# need help getting open nat on PS4



## RHYS4190

Hi really big problem iv spent hrs trying every conceivable thing to get this thing open like turning off the fire wall in the router don't see a point port forwarding or DMZ as the firewall is off. iv tried making custom network connections for my Lan connection. check Upnp is on. turn it off because one tutorial said to turn it off and fire wall. i can't plug my Ps4 directly into the wall as im on ADSL and it uses a telephone socket. I don't want to do any thing extreme like buying a new Modem/router. Or change my ISP COD is not worth it.
it my be my modem/router that is the issue as i could get open Nat on my previous telstra provided equipment.


----------



## Cloudforever

RHYS4190 said:


> Hi really big problem iv spent hrs trying every conceivable thing to get this thing open like turning off the fire wall in the router don't see a point port forwarding or DMZ as the firewall is off. iv tried making custom network connections for my Lan connection. check Upnp is on. turn it off because one tutorial said to turn it off and fire wall. i can't plug my Ps4 directly into the wall as im on ADSL and it uses a telephone socket. I don't want to do any thing extreme like buying a new Modem/router. Or change my ISP COD is not worth it.
> it my be my modem/router that is the issue as i could get open Nat on my previous telstra provided equipment.



i dont understand what your trying to do ? care to explain to give better detail on how we can help you?

NAT is always on, that's how the translation works with your ISP into your personal network.

there's no changing settings unless you specifically need to for some reason.


----------



## Shawnb99

Have you tried what this tutorial says?

https://ps4dns.com/how-to-change-nat-type-ps4/


----------



## RHYS4190

Cloudforever said:


> i dont understand what your trying to do ? care to explain to give better detail on how we can help you?
> 
> NAT is always on, that's how the translation works with your ISP into your personal network.
> 
> there's no changing settings unless you specifically need to for some reason.


Open NAT: With an OPEN NAT type, you're able to chat with other people, as well as join and host multiplayer games with people who have any NAT type on their network. ... Strict NAT: With a STRICT NAT type, you're only able to chat and play multiplayer games with people who have an OPEN NAT type.
NAT Types Defined - Port Forwarding
https://portforward.com › nat-types


----------



## RHYS4190

None of the port forwarding worked not surprised have the firewall is off it would make no difference


----------

■ ■ ■

● **GOALS**
A - Name every user who posts in the forum thread about getting an open NAT on a PS4.
B - Summarize the PS4 NAT thread in two sentences.
C - According to the PS4 NAT thread, why can't RHYS4190 plug the PS4 directly into the wall?
The lines that follow come from a different source than the forum thread.

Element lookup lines
■ ■ ■

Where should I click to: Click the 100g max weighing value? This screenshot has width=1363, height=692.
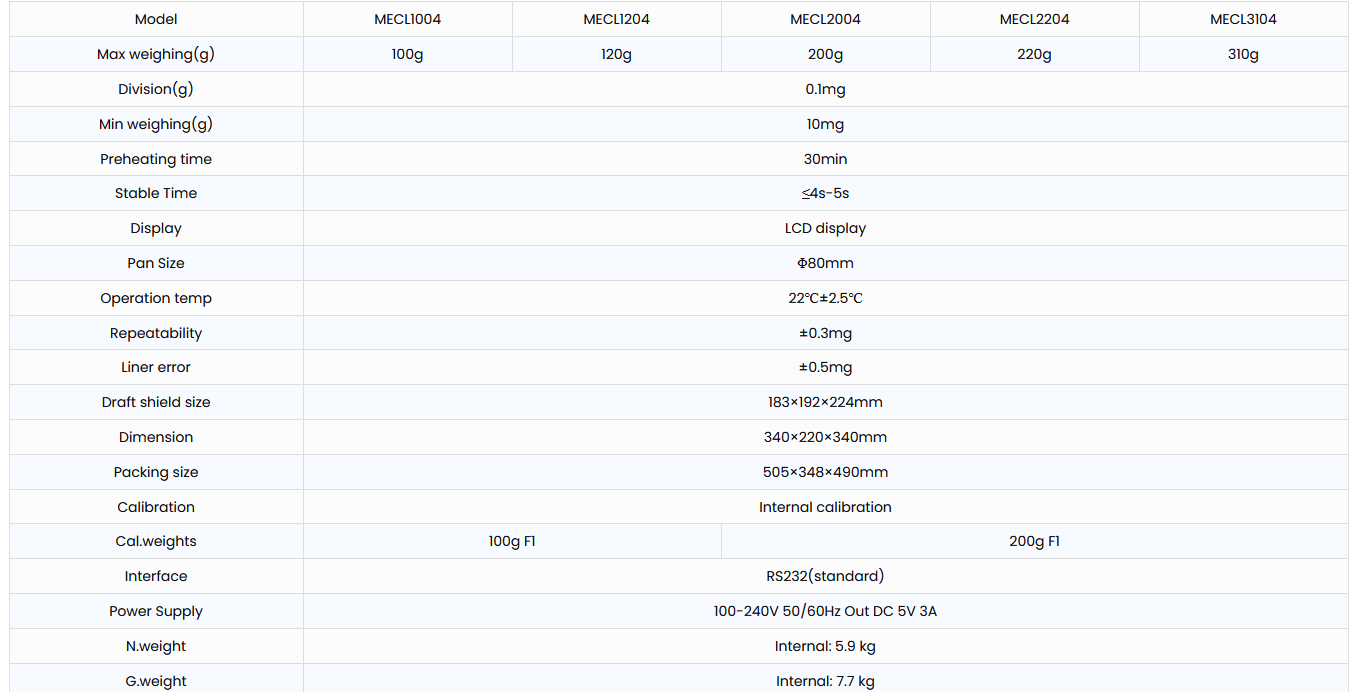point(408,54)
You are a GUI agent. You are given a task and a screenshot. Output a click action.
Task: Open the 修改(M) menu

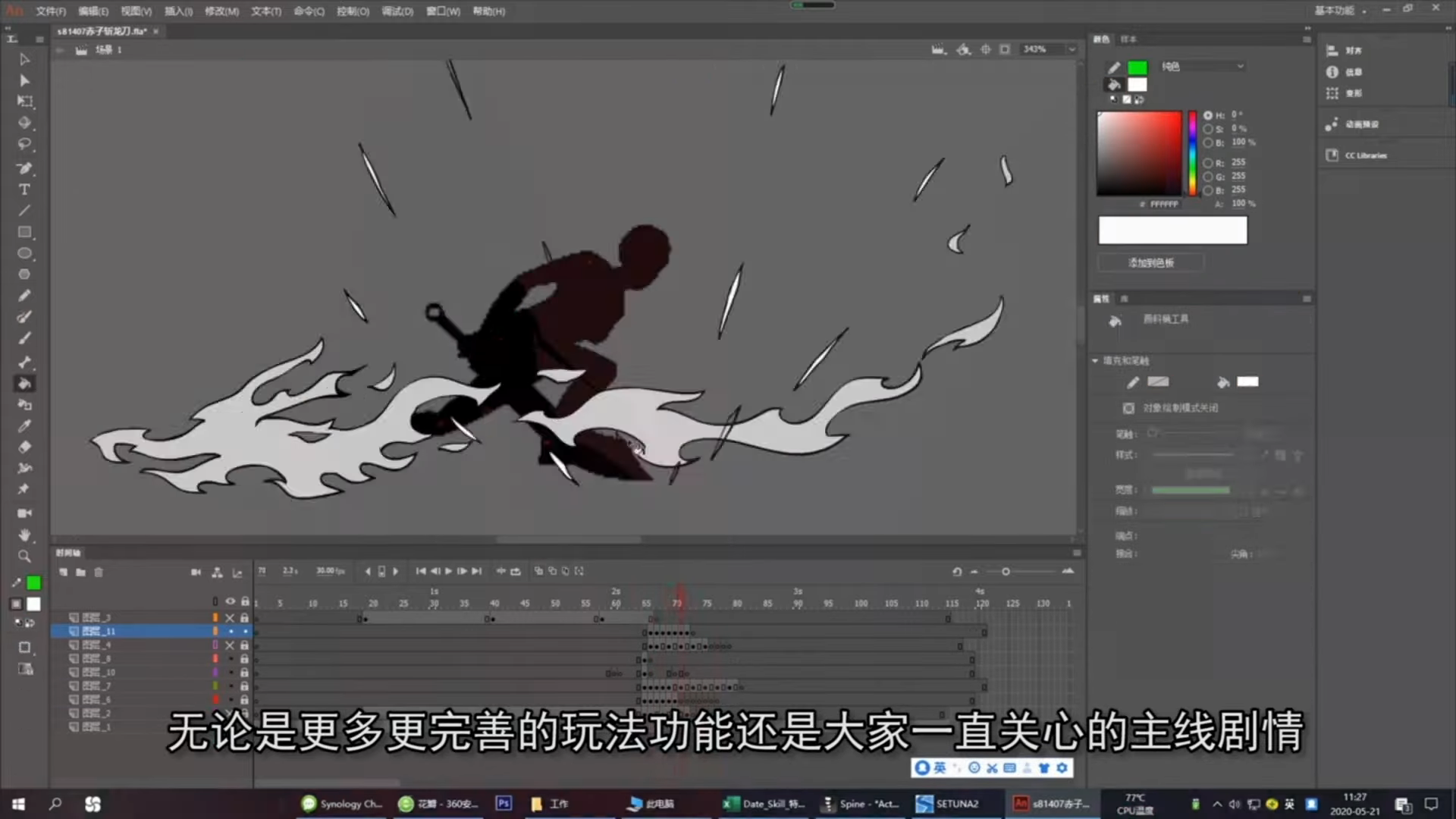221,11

■ ■ ■

● **OUTPUTS IN ORDER**
A - RHYS4190, Cloudforever, Shawnb99

B - RHYS4190 cannot get an open NAT on a PS4 despite turning off the router's firewall, creating custom network connections for the LAN connection, and switching UPnP on and off. The user suspects the modem/router because open NAT worked on previous Telstra-provided equipment; Cloudforever asks for more detail, Shawnb99 links a tutorial, and RHYS4190 answers with definitions of open and strict NAT and reports that port forwarding did not work.

C - RHYS4190 is on ADSL, which uses a telephone socket.